--- PASSAGE PROVIDED ---

+-------+

The authors suggested this might have involved chariot-borne warriors, but that’s wrong – way too early for chariots. Wagons, men on horseback, possible and likely: no chariots. But when someone says something lie that, you wonder about their general knowledge of prehistoric archaeology – relevant in figuring this out. Actually you don’t wonder.
In an interview, Rasmus Nielsen (not part of the study) said that the Yamnaya men might have spread because they were “more focused on warfare, with faster dispersal because of technological inventions”. Which isn’t crazy. Amy Goldberg suggested that there were other possible explanations – the Yamnaya men could have been more attractive mates than European farmers because they had horses and new technologies, such as copper hammers. Now that is crazy.
First, to be boring about it, copper metallurgy had already been developed [in the Balkans] by the early farmers – they may have done so earlier than in the Middle East. Certainly long before the Yamnaya invasions.The Iceman had a copper axe. Second, the idea that a complete replacement of y chromosomes could be driven by female choice – presumably while the local men stand aside and play video games – is nuts. Sure, it might happen today, but it’s the sort of complex nonsense that could only be embraced by college graduates. Back in the day, the only way those Yamnaya men scooped up the local sheilas was over the dead bodies of the local G2A farmers.

+-------+

--- TASK A ---
Repeat the records verbatim, from their first line to the line containing "Action: 104,1365", including both of those lines.
The passage on the Yamnaya has nothing to do with the records.

Records of locating words and elements

+-------+

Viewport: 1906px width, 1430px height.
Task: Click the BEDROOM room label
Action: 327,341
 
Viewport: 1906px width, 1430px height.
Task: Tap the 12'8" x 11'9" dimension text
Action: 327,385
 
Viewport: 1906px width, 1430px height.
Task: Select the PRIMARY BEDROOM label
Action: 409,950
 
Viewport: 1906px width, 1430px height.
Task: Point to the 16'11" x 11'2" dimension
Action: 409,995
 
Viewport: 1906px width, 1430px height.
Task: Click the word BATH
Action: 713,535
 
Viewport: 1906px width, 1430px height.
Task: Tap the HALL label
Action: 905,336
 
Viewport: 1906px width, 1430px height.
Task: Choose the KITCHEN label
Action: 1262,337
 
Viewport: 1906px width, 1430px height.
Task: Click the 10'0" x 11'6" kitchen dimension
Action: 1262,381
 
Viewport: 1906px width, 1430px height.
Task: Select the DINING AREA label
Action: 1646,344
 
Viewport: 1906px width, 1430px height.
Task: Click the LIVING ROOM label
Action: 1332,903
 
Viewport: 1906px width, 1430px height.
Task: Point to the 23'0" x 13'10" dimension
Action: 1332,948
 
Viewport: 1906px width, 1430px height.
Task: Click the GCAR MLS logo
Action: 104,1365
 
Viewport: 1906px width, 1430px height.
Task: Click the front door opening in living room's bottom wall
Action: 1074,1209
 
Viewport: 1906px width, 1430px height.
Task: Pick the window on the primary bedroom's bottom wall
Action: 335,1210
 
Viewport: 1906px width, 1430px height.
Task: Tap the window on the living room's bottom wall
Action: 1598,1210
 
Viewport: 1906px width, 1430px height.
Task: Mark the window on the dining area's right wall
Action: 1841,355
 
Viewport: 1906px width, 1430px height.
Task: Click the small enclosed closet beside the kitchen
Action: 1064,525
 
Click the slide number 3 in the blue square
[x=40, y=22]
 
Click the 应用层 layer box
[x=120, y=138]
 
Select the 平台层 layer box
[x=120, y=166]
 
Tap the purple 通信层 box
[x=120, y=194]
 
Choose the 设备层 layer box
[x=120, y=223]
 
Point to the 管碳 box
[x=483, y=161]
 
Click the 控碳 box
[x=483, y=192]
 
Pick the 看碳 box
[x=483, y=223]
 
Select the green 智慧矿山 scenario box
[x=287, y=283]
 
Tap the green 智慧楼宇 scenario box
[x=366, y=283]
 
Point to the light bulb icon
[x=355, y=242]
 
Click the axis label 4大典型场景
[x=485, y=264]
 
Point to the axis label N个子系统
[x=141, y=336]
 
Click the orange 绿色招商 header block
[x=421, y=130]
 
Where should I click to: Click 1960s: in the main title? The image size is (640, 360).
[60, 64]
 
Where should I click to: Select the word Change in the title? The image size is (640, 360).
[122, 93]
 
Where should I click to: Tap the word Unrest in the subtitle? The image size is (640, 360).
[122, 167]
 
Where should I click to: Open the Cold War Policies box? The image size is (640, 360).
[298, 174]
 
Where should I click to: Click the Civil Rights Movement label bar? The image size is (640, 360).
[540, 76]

+-------+

--- TASK B ---
Please transcribe the passage on the Yamnaya word for word, from "The authors suggested" to "that is crazy.".

--- WORKED SOLUTION A ---
Viewport: 1906px width, 1430px height.
Task: Click the BEDROOM room label
Action: 327,341
 
Viewport: 1906px width, 1430px height.
Task: Tap the 12'8" x 11'9" dimension text
Action: 327,385
 
Viewport: 1906px width, 1430px height.
Task: Select the PRIMARY BEDROOM label
Action: 409,950
 
Viewport: 1906px width, 1430px height.
Task: Point to the 16'11" x 11'2" dimension
Action: 409,995
 
Viewport: 1906px width, 1430px height.
Task: Click the word BATH
Action: 713,535
 
Viewport: 1906px width, 1430px height.
Task: Tap the HALL label
Action: 905,336
 
Viewport: 1906px width, 1430px height.
Task: Choose the KITCHEN label
Action: 1262,337
 
Viewport: 1906px width, 1430px height.
Task: Click the 10'0" x 11'6" kitchen dimension
Action: 1262,381
 
Viewport: 1906px width, 1430px height.
Task: Select the DINING AREA label
Action: 1646,344
 
Viewport: 1906px width, 1430px height.
Task: Click the LIVING ROOM label
Action: 1332,903
 
Viewport: 1906px width, 1430px height.
Task: Point to the 23'0" x 13'10" dimension
Action: 1332,948
 
Viewport: 1906px width, 1430px height.
Task: Click the GCAR MLS logo
Action: 104,1365

--- WORKED SOLUTION B ---
The authors suggested this might have involved chariot-borne warriors, but that’s wrong – way too early for chariots. Wagons, men on horseback, possible and likely: no chariots. But when someone says something lie that, you wonder about their general knowledge of prehistoric archaeology – relevant in figuring this out. Actually you don’t wonder.
In an interview, Rasmus Nielsen (not part of the study) said that the Yamnaya men might have spread because they were “more focused on warfare, with faster dispersal because of technological inventions”. Which isn’t crazy. Amy Goldberg suggested that there were other possible explanations – the Yamnaya men could have been more attractive mates than European farmers because they had horses and new technologies, such as copper hammers. Now that is crazy.